Direction 1: Extract the part of the passage about the parents between "Here’s another little" and "wisdom and recipes.", inclusive, word for word.
Direction 2: Please continue the passage about the parents from its last sentence onward.

Source excerpt:
********************

Life is full of little ironies. Even after their marriage fell apart, Mom and Dad seemed to get along better than many of the parents who chaperoned our events. They talked to us kids and to each other, while other parents stood side by side in the gym but appeared to be galaxies apart. In retrospect, the forces that had stifled my father’s military career prepared him, in an odd way, for single parenthood. I’m not sure he would have been capable of running such a tight ship at home had he not spent much of his naval service in mess halls. Often the indignities
and despair we endure can serve us in surprising ways. The U.S. military, while deserving of reproach for its treatment of men and women of color, has paradoxically become an institution that best models the concept of equal opportunity.

Here’s another little irony: while Dad was the steadfast parent, keeping the ship afloat when Mom decamped, he was a mourned absence when I myself became a parent. He didn’t live long enough to meet my husband or hold his grandchildren or listen to his daughter on the radio. Now it’s my once absent mother who has become the mighty ballast for all of us: her siblings, my sister, my husband and I, her grandchildren, and the elderly ladies in her condominium, who always seek her wisdom and recipes.

********************

Data section:
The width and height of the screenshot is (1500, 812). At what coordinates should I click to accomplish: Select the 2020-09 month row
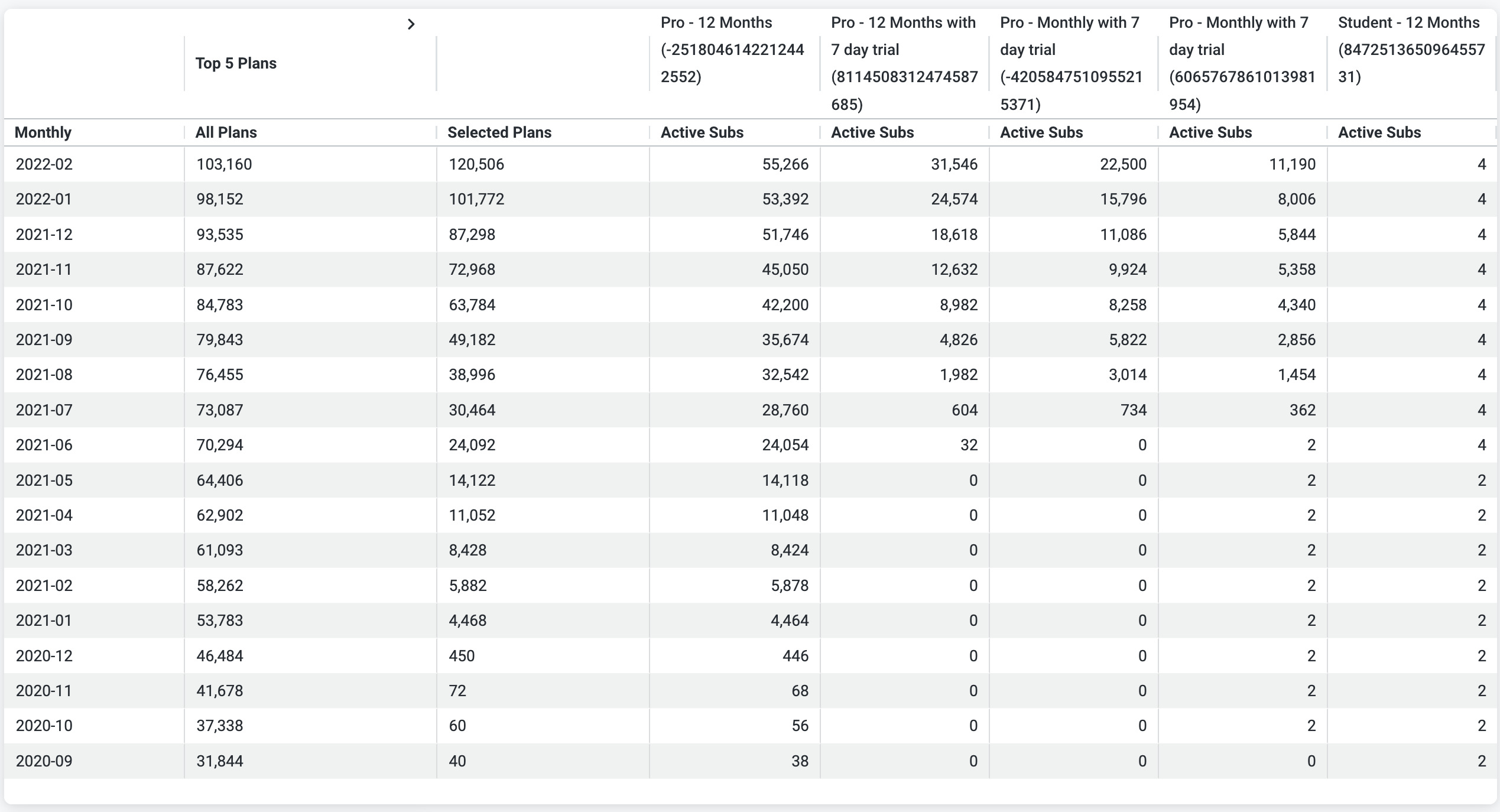pyautogui.click(x=44, y=761)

********************

Exercise output 1:
Here’s another little irony: while Dad was the steadfast parent, keeping the ship afloat when Mom decamped, he was a mourned absence when I myself became a parent. He didn’t live long enough to meet my husband or hold his grandchildren or listen to his daughter on the radio. Now it’s my once absent mother who has become the mighty ballast for all of us: her siblings, my sister, my husband and I, her grandchildren, and the elderly ladies in her condominium, who always seek her wisdom and recipes.

Exercise output 2:
Now I understand that she has always been there for me, even when her actions caused me pain and confusion. Like most black mothers in our neighborhood—indeed, all of America—Mom was hyperattentive about taming my long, thick, kinky hair. With the exception of Easter Sunday, she kept my hair in braids. When I was young, she tied a profusion of teeny ones. I would sleep with a little pink sponge roller hanging on my forehead to effect little sausage roll bangs, which would frizz like antennae the minute I stepped on the playground. It didn’t matter that my bangs never lasted beyond lunchtime. When I got home, Mom would hit those tufts of hair with a dollop of DuSharme or VO5 and pull out the sponge roller to commence the process all over again.

When I was older, we set aside the rollers and the gum-ball hair ties and went for two long Pocahontas braids separated by a center part. As my hair got longer and seemingly thicker, with each passing year, Mom stopped washing it herself in the kitchen sink and sent me instead to various neighborhood “kitchen beauticians,” women who could work magic with a hot
comb and a hair dryer in the same space where they churned out fried chicken and coleslaw. Over time, some of these kitchen beauticians became proper businesswomen, like Miss Olivia and Miss Debbie, who got their husbands to turn their basement recreation rooms into full-service salons, with reclining shampoo chairs and upright dryers. After years of hearing me wince and cry as Mom worked her way through my tangles on Saturday night, Dad did not complain when my hairdresser visits were added to the family budget. The hairdressers would wash, dry, and straighten my hair and then quickly work it into a hairdo, always involving braids.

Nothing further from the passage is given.